Filed under Eucalypts

Another giant falls

I went to work yesterday unsuspecting and came home to find that a tree that stood a couple of storeys high and was one of only two really large trees still standing in our street, had been cut down without warning.  Here it is in December.  It stood on a block with a couple of E Citriodoras but I think this one was an E Maculata.


And yesterday afternoon.


I saw two men measuring its girth a couple of weeks ago as I was on my way to work.  I thought at the time that wasn’t a good sign (the definition of “significant tree” turns on the girth of a tree and has been changed in the relatively recent past), but I wasn’t in a position to stop and ask.  I wish now that I’d followed up.  This tree was scheduled for destruction as part of the infrastructure works that have turned our neighbourhood upside down.  But a way was found to complete them without cutting it down.  We thought it had been saved.  The infrastructure works are almost complete and the removal of this tree clearly wasn’t necessary for them.

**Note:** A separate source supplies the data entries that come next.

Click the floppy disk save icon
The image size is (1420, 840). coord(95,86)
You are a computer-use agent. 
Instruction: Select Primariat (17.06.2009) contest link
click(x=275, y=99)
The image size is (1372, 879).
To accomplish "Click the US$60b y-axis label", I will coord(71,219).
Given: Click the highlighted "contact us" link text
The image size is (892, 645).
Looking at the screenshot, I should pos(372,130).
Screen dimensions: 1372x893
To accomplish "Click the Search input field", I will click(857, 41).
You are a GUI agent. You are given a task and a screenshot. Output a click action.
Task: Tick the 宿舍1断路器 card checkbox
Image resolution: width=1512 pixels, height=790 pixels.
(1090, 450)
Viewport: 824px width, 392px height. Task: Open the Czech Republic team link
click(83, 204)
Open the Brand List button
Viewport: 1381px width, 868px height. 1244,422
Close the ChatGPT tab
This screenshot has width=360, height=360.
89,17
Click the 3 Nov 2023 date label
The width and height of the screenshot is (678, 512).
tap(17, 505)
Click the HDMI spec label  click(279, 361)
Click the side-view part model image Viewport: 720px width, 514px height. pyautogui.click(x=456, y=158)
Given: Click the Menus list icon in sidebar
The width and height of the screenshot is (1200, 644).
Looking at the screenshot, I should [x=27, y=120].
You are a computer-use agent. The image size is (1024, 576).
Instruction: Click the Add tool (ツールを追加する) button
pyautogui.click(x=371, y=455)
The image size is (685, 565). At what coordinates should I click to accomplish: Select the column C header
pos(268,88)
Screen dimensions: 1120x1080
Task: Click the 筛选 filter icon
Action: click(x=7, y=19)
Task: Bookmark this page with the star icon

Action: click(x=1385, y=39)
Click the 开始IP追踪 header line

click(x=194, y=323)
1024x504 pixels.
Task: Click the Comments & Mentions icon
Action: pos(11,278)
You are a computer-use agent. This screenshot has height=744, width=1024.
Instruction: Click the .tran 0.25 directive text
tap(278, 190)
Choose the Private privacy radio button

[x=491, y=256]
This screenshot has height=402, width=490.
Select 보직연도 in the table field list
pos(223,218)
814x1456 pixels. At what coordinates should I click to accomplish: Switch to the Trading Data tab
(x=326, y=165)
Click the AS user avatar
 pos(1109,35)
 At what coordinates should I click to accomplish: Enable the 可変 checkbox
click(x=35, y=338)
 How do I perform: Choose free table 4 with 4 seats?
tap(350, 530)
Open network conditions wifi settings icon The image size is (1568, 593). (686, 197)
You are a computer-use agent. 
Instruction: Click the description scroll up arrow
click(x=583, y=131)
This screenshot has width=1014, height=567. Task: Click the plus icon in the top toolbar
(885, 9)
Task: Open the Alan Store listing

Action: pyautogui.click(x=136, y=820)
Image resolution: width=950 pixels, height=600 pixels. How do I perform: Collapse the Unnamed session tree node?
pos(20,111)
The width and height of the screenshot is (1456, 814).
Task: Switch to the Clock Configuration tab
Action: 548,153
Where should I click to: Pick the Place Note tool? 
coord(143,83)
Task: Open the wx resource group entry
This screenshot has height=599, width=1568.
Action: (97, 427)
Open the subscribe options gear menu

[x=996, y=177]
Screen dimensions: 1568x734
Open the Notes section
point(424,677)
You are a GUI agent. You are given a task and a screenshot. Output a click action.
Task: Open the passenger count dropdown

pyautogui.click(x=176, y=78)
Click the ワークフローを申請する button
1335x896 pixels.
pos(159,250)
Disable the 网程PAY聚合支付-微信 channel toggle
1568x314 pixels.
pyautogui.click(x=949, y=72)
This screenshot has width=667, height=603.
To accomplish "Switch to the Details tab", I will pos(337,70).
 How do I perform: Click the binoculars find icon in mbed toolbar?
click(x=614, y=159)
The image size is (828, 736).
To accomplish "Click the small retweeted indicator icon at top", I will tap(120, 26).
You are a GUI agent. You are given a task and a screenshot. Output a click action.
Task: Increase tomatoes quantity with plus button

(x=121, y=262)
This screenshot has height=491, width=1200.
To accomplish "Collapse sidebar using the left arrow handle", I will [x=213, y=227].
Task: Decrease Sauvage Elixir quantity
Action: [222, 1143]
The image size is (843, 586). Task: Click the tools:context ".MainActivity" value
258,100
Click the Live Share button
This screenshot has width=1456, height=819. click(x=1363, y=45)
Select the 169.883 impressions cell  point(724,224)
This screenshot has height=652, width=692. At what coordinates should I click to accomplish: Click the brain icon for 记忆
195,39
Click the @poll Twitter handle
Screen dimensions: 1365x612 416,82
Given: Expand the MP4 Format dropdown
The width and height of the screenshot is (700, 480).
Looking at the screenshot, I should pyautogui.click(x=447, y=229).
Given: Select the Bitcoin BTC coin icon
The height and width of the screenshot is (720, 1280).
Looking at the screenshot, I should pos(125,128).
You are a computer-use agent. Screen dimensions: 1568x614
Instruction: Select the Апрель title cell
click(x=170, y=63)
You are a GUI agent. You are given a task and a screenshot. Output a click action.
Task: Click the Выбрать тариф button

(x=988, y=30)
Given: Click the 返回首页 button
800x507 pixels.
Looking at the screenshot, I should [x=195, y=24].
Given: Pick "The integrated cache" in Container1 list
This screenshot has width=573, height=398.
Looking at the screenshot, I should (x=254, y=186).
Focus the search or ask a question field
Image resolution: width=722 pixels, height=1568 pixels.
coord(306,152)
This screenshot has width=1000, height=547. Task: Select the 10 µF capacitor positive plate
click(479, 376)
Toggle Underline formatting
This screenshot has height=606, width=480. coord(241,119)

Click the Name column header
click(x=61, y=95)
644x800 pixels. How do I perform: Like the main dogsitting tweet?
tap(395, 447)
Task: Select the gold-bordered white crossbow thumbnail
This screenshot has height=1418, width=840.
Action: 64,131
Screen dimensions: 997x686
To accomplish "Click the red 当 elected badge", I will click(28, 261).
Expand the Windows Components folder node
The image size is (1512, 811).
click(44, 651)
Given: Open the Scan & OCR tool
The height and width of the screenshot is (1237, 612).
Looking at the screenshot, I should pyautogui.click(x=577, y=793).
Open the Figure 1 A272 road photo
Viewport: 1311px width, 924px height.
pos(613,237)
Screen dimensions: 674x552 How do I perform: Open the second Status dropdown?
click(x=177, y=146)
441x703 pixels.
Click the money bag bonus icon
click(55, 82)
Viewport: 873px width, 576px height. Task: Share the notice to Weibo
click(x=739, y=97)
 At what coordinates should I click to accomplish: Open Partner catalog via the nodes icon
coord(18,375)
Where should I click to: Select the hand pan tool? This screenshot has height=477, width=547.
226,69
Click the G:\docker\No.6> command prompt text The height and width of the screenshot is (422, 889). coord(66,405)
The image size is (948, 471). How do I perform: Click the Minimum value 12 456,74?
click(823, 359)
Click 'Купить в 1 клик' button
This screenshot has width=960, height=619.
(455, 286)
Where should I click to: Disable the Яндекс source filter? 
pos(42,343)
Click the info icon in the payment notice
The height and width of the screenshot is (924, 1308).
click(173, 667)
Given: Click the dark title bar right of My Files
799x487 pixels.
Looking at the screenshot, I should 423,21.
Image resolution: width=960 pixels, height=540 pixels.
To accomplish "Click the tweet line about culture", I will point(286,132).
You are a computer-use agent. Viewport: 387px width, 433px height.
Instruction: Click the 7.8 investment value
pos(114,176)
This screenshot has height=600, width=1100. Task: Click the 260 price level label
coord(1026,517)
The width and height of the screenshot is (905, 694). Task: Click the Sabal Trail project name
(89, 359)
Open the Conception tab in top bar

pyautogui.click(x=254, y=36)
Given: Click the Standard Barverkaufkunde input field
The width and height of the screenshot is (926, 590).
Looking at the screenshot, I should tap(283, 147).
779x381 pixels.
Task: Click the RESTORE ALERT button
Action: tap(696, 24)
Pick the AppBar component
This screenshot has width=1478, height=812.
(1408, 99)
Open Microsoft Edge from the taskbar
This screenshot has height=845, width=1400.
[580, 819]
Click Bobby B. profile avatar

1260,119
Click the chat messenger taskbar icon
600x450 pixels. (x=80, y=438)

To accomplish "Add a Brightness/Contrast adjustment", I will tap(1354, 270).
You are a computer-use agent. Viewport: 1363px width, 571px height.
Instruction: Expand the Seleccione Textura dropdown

All this on the same day as our Prime Minister declared too much of our native forest, what little of it remains, is “locked up” in national parks.  Pardon me while I put my head down on my desk.


I called the Council and the tree was cut down by the property owners on whose land it stood.  This is one tree in our neighbourhood not felled by the Department of Planning, Transport and Infrastructure.  Apparently the Council arborist will call back to explain.  I’ll spare you.